Something's rotten in the state of Denmark

Tuesday, November 23, 2004

BREAKING NEWS: GAO to investigate election complaints

The GAO plans to investigate the security and accuracy of voting technology, a group of Democratic lawmakers said Tuesday. This is in response to the four letters sent by fourteen Congressional representatives calling for an investigation in response to fifteen truckloads worth of irregularities, discrepancies, and other situations that would give any civic-minded lover of democracy a strong case of hives, anger, and the willies. From the CNN report -- which was prominently linked at the top of the CNN website as of 1pm Pacific Time, though the Rather resignation is the big story of the day:

The GAO said it will not investigate every charge listed by the Democrats, but will examine "the security and accuracy of voting technologies, distribution and allocation of voting machines and counting of provisional ballots."

A spokeswoman for one of the lawmakers requesting an investigation, Rep. John Conyers Jr. of Michigan, said the goal is not to overturn the election results, but rather to improve the mechanics of the voting process.

"We are hopeful that GAO's nonpartisan and expert analysis will get to the bottom of the flaws uncovered in the 2004 election," said a statement released by Conyers and five other members of Congress.

As part of the inquiry, the group said it will provide copies of specific incident reports received in their offices regarding the election, including more than 57,000 complaints provided to the House Judiciary Committee.

Those reports include allegations of computer and voting machine problems that added votes to totals, as well as malfunctions that resulted in votes being thrown out.

What is the GAO leaving out, if they're focusing on voting technologies, distribution and allocation of voting machines, and counting of provisional ballots? The only thing I could come up with would be anecdotes or accusations of suppression of the vote within particular precincts. Oh, and exit polls. Thank God, exit polls aren't a part of this; talk about a dead fish of an argument to be pushing.

I don't know about you, but I'll be eager to write checks for the 2006 campaign to the following Congressional Representatives:

John Conyers, Michigan
Jerrold Nadler, New York
Louise Slaughter, New York
Gregory Meeks, New York
Robert Wexler, Florida
Bobby Scott, Virginia
Melvin Watt, North Carolina
Rush Holt, New Jersey
John Olver, Massachusetts
Bob Filner, California
George Miller, California
Barbara Lee, California
Tammy Baldwin, Wisconsin
(Note: I'd also read on Buzzflash that Jan Schakowsky of Illinois had also joined the effort.)

These Congressional Representatives deserve our kudos, support, and hosannas. At the very least, they deserve our phonecalls thanking them. 202.224.3121 is the general number. You can find individual contact information for the representatives at their websites linked above.

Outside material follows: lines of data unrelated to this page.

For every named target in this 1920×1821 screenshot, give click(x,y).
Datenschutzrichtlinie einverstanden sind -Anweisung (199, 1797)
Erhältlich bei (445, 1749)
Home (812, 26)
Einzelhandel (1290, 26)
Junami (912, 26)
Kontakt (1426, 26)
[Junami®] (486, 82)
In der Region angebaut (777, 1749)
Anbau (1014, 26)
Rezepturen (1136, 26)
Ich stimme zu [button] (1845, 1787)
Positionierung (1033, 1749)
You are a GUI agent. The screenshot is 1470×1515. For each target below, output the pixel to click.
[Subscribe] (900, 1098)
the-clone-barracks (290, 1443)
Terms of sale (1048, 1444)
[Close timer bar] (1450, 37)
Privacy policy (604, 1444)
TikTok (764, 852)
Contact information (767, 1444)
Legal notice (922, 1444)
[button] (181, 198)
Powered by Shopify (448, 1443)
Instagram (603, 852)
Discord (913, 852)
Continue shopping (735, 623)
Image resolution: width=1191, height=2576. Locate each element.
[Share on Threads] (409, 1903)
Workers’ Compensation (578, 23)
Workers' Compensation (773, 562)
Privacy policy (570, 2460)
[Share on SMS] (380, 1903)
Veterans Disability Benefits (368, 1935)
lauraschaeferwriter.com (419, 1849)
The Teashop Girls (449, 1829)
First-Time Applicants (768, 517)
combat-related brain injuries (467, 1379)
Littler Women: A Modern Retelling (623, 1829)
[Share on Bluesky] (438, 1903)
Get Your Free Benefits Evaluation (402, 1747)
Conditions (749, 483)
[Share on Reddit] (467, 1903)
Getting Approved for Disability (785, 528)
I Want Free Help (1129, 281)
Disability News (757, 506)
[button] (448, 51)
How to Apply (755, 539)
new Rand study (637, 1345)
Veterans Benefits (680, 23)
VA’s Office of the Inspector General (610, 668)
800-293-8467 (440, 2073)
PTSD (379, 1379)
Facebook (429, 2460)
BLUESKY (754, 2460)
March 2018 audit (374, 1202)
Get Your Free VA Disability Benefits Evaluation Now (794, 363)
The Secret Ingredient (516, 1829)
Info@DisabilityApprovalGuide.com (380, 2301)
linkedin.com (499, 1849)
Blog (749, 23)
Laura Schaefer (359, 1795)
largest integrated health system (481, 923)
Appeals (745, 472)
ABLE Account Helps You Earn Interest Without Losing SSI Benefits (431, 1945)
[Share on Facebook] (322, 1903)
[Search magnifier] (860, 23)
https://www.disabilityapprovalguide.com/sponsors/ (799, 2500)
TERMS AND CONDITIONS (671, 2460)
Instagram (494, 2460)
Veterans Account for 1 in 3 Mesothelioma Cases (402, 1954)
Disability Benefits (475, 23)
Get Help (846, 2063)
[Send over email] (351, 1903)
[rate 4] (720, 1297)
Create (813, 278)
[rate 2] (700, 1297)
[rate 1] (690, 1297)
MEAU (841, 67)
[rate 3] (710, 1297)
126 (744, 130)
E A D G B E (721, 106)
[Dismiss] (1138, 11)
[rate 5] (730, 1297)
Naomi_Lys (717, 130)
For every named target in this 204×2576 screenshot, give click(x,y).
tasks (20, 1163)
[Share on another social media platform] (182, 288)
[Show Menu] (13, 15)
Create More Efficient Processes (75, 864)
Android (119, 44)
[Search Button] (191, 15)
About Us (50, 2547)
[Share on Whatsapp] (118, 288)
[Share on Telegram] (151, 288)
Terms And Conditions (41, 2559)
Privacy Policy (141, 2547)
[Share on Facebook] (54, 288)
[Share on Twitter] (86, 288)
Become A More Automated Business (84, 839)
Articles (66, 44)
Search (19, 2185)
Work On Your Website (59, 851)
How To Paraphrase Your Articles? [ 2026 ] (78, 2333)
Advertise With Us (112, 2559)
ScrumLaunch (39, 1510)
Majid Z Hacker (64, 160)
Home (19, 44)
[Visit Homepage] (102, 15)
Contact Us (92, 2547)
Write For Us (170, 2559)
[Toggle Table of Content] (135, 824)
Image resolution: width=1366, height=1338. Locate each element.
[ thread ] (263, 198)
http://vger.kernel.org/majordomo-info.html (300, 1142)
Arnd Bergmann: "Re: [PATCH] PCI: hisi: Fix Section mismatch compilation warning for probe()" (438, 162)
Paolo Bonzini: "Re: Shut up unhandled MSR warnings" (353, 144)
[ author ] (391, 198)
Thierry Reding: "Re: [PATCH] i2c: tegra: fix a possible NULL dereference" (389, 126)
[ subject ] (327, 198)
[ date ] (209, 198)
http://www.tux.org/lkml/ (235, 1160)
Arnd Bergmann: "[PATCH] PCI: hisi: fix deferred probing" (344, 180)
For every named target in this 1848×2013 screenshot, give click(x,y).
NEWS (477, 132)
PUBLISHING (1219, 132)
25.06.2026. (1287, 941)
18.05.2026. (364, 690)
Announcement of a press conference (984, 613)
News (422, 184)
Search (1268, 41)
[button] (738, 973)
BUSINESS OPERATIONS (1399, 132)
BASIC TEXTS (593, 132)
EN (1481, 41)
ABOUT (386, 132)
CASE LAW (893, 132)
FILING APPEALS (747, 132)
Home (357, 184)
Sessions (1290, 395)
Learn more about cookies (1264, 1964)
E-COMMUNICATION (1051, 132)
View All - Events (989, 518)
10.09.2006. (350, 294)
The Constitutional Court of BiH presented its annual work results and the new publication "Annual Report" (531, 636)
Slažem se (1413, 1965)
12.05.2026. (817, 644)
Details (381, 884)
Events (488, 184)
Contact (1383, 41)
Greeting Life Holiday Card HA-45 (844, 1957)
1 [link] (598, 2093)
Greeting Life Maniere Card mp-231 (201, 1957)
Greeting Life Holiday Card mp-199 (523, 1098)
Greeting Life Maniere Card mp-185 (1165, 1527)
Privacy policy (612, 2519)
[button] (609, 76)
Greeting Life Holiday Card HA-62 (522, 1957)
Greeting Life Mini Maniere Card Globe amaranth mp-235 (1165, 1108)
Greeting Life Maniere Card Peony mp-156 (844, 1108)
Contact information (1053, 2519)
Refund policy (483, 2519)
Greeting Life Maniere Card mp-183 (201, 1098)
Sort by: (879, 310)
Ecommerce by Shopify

Whatever the results of any recount efforts or investigations, make no mistake about it: there were more than enough discrepancies and irregularities from November 2 going unexplained to require an investigation from the General Accounting Office. I am glad that we're now going to get one.

Now if only the media would join with an investigation of their own.

Update: a friend who is a reformed former environmental policy lobbyist cautions me about getting too excited about the GAO. "We, the environmental political movement, used GAO reports religiously - because we were right and the GAO knew that...and members of Congress would tell us - time and time again - "you're going to have to do better than the GAO." [Senator no longer in office] once told me: 'If I wanted to investigate why my wife cries at funerals, the GAO would both take it on and get it wrong.'"

However, I replied that even if the GAO alone can't do it -- WAKE UP, NEWSMEDIA -- the fact that the GAO has announced the investigation can be an important step to pushing irregularities and the Hout Report further into the mainstream media. It legitimizes, it reaffirms, it encourages efforts, it keeps the issues from being pushed aside.

Again, the fact that it received such a high link on is a good sign, potentially of good things to come. I'm eager to see whether there will be much coverage tomorrow.